ABOUT THIS TASK = Everything from the first line of the entries through the line containing "1366x2455 pixels." is to be retyped exactly, and nothing beyond it.

Top of EXCERPTED DATA

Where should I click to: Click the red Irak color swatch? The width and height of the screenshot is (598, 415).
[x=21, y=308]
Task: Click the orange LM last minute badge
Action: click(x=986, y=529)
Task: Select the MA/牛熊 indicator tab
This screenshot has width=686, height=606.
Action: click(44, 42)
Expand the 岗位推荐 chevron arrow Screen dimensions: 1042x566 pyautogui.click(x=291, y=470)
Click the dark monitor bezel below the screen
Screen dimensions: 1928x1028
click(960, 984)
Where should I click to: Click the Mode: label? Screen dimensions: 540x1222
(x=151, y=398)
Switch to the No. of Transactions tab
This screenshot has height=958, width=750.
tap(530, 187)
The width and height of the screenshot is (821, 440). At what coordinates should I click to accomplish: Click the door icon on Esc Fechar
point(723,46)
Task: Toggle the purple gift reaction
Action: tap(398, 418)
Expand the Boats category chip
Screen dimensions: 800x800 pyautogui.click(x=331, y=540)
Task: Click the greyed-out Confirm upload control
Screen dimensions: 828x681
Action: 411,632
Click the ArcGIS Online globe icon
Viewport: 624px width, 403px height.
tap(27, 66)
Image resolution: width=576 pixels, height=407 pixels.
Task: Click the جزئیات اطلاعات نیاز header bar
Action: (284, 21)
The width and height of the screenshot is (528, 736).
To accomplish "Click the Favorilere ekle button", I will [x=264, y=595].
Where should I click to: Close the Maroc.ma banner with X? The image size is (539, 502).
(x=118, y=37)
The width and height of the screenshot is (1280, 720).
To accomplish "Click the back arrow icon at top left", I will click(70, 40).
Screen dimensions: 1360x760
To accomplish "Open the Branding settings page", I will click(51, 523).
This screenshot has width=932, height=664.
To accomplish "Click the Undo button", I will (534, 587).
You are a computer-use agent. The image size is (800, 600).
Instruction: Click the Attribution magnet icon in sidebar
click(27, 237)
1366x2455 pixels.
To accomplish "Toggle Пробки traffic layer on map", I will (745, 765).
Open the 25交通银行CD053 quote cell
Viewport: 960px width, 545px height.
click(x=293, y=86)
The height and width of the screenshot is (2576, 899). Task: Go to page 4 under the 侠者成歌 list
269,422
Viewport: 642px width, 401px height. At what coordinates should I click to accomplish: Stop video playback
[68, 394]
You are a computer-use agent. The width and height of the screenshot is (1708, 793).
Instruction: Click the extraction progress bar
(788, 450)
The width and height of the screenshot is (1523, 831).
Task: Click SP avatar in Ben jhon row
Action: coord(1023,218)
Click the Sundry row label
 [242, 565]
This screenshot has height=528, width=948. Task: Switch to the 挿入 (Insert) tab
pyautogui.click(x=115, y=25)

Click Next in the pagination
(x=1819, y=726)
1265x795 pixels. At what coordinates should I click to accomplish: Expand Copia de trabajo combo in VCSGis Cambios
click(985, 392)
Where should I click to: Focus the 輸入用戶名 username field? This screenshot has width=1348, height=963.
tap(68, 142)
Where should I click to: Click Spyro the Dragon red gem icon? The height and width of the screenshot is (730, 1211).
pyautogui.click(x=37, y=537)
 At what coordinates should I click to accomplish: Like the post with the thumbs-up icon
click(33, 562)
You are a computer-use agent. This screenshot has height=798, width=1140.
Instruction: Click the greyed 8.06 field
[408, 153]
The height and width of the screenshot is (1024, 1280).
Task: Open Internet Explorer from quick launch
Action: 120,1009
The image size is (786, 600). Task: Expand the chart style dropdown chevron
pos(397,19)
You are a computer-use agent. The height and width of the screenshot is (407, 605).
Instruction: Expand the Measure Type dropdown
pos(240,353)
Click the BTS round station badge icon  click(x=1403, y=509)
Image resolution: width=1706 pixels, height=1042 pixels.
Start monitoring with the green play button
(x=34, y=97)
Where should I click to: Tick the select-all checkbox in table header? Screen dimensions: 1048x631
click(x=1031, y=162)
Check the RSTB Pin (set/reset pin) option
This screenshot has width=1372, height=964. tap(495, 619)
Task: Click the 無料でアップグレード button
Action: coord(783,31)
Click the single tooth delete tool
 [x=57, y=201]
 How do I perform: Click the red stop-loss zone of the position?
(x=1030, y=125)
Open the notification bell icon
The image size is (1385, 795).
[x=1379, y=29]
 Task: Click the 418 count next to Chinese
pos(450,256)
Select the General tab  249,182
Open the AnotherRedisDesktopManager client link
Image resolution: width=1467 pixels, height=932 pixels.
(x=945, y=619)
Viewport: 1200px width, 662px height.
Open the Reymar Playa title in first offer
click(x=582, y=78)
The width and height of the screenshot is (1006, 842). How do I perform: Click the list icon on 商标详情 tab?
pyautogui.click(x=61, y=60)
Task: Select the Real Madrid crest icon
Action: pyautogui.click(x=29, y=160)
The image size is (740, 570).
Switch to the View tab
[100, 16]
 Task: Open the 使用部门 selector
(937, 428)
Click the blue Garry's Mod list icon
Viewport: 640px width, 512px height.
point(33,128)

Bottom of EXCERPTED DATA

ANSWER TO THE PROBLEM =
Where should I click to: Click the red Irak color swatch? The width and height of the screenshot is (598, 415).
[x=21, y=308]
Task: Click the orange LM last minute badge
Action: click(x=986, y=529)
Task: Select the MA/牛熊 indicator tab
This screenshot has width=686, height=606.
Action: click(44, 42)
Expand the 岗位推荐 chevron arrow Screen dimensions: 1042x566 pyautogui.click(x=291, y=470)
Click the dark monitor bezel below the screen
Screen dimensions: 1928x1028
click(960, 984)
Where should I click to: Click the Mode: label? Screen dimensions: 540x1222
(x=151, y=398)
Switch to the No. of Transactions tab
This screenshot has height=958, width=750.
tap(530, 187)
The width and height of the screenshot is (821, 440). At what coordinates should I click to accomplish: Click the door icon on Esc Fechar
point(723,46)
Task: Toggle the purple gift reaction
Action: tap(398, 418)
Expand the Boats category chip
Screen dimensions: 800x800 pyautogui.click(x=331, y=540)
Task: Click the greyed-out Confirm upload control
Screen dimensions: 828x681
Action: 411,632
Click the ArcGIS Online globe icon
Viewport: 624px width, 403px height.
tap(27, 66)
Image resolution: width=576 pixels, height=407 pixels.
Task: Click the جزئیات اطلاعات نیاز header bar
Action: (284, 21)
The width and height of the screenshot is (528, 736).
To accomplish "Click the Favorilere ekle button", I will [x=264, y=595].
Where should I click to: Close the Maroc.ma banner with X? The image size is (539, 502).
(x=118, y=37)
The width and height of the screenshot is (1280, 720).
To accomplish "Click the back arrow icon at top left", I will click(70, 40).
Screen dimensions: 1360x760
To accomplish "Open the Branding settings page", I will click(51, 523).
This screenshot has width=932, height=664.
To accomplish "Click the Undo button", I will (534, 587).
You are a computer-use agent. The image size is (800, 600).
Instruction: Click the Attribution magnet icon in sidebar
click(27, 237)
1366x2455 pixels.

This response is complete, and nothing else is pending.